- **What is required**: Put the items from the line with "600x476 pixels. Task: Close" through the end of the items into a Markdown table with the columns Row and Line, numbering each row and skipping blank lines. Leave the pictures out of your answer.

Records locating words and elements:
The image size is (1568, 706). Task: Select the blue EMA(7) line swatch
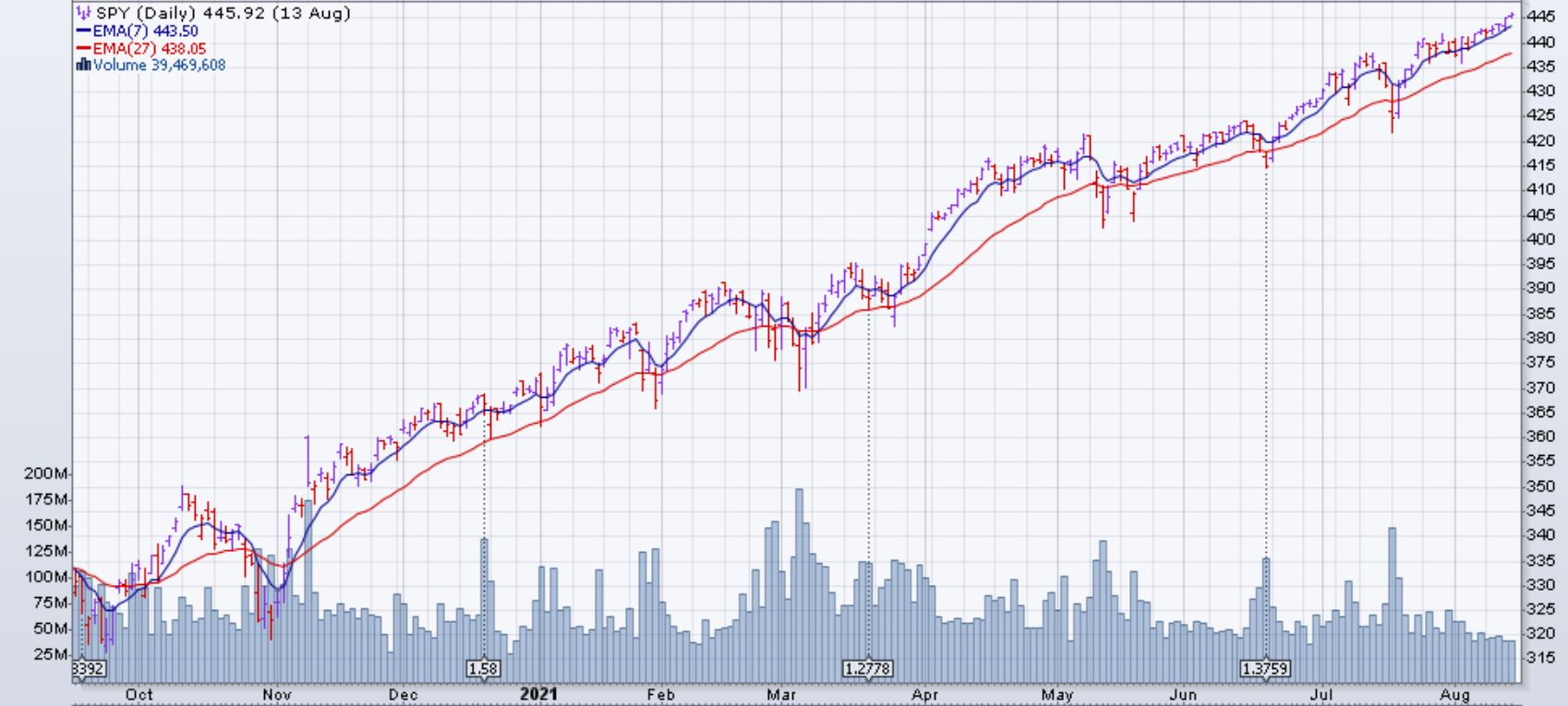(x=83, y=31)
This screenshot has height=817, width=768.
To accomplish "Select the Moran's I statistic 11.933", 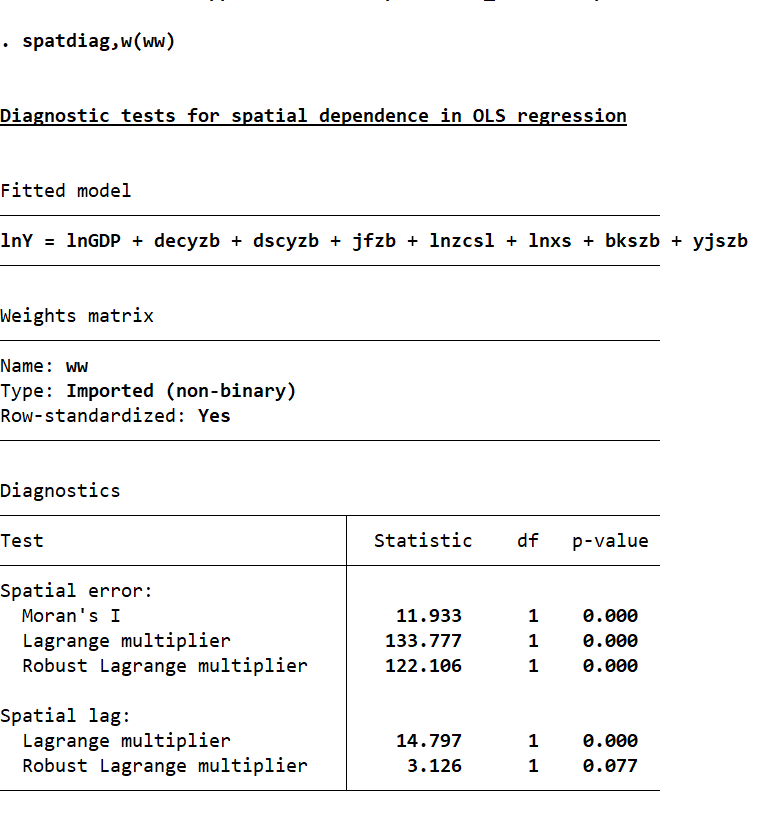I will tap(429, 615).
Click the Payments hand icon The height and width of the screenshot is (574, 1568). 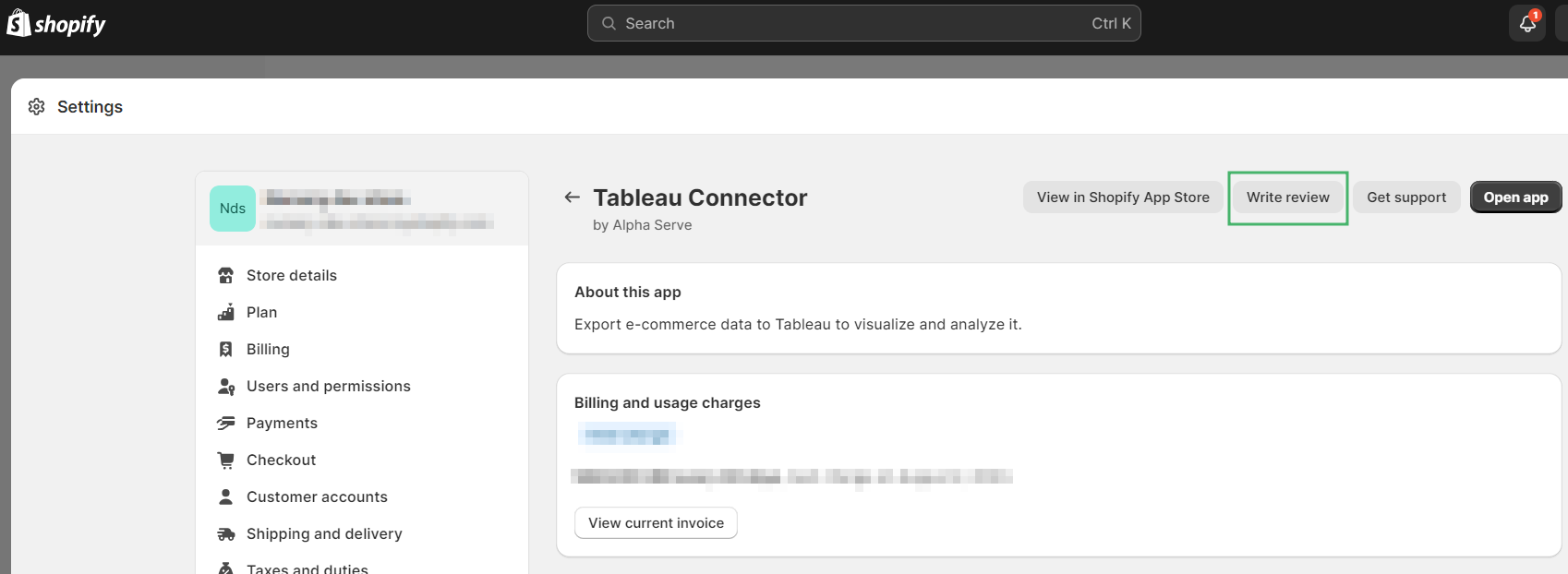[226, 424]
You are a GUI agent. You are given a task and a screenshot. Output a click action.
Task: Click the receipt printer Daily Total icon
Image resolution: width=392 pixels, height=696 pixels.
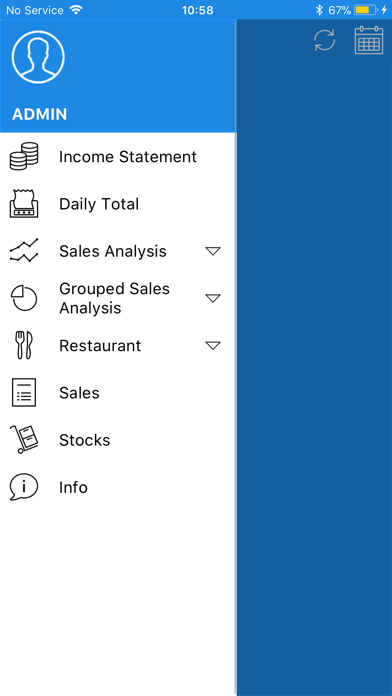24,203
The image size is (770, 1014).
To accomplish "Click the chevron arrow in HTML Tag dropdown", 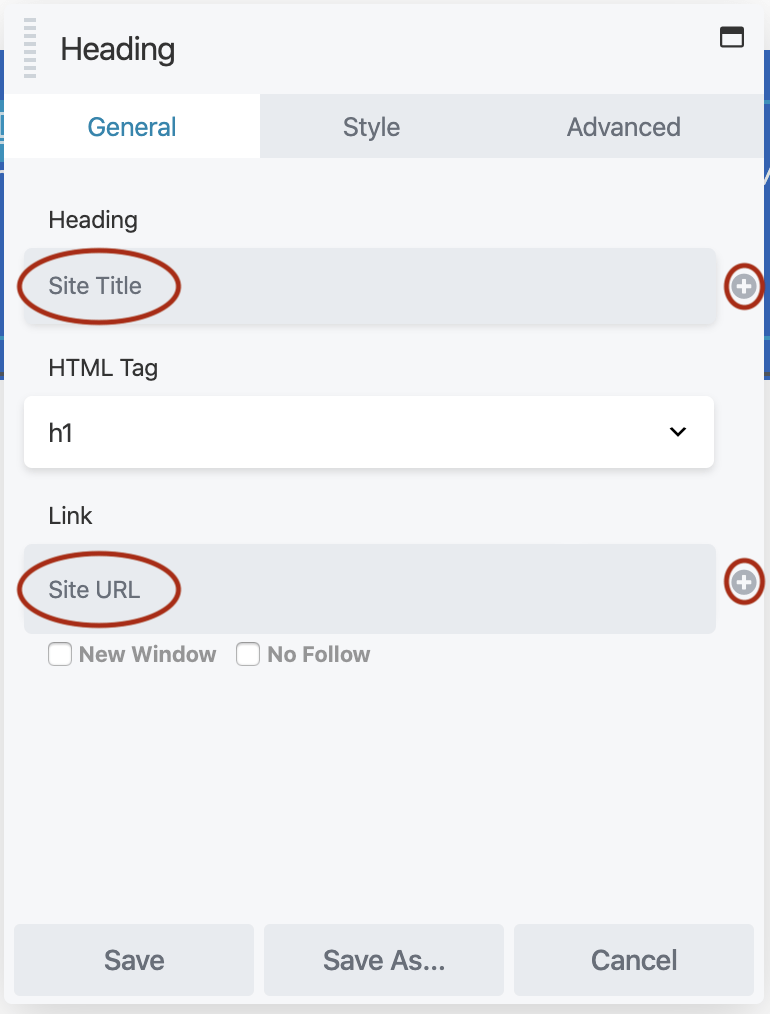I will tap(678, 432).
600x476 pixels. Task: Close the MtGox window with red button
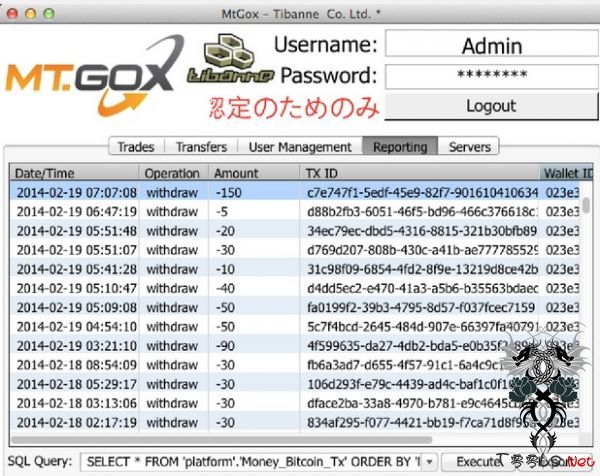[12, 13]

- **Completed task**:
| Row | Line |
|---|---|
| 1 | 600x476 pixels. Task: Close the MtGox window with red button |
| 2 | [12, 13] |